The datasets are not public domain, but licensed under the Open Government Licence (which allows you to use and adapt the data for commercial use).

There's also the Global Open Data Index: a website that ranks countries by how much Government data is available as open datasets based on certain criteria.

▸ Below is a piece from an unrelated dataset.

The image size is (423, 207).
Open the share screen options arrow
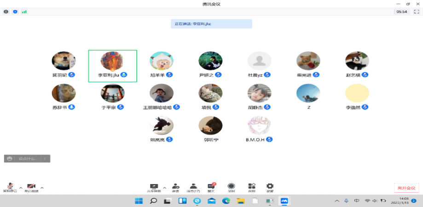[164, 187]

The current top spot is taken by Taiwan

  1. Taiwan
  2. UK
  3. Denmark
  4. Colombia
  5. Finland
  5. Australia
  7. Uruguay
  8. USA
  8. Netherlands
  10. Norway
  10. France
http://index.okfn.org/place/
[+] psykovsky|10 years ago|reply
You mean Colombia?
[+] yzh|10 years ago|reply
For the complex network part, I think the collection missed this one: http://www.networkrepository.com/ The site itself is a collection of several publicly available network datasets.
[+] patrickk|10 years ago|reply
Betfair Historical Exchange Data requires you to have "100 Betfair points" which you acquire by gambling on their site. It's hardly an open dataset.
[+] Spooky23|10 years ago|reply
Check out data.ny.gov

Also nycopendata.socrata.com

[+] lifeisstillgood|10 years ago|reply
Is it too late to create a central registry of datasets - to aid discoverability. A voluntary system maintained by convention?

Perhaps a distributed registration system ala DNS?

[+] tylercubell|10 years ago|reply
Enigma.io is great for public data too.
[+] minimaxir|10 years ago|reply
I took another look at the Enigma.io public datasets. Over 50% of all the public datasets are from the Federal Reserve Bank of St. Louis. Finance data is boring. :P

Quandl (https://www.quandl.com/browse) is similar to Engima, except they got rid of all the fun datasets and added more finance/economic datasets. Hmrph.

[+] legulere|10 years ago|reply
It's strange that they put Wikidata under natural language.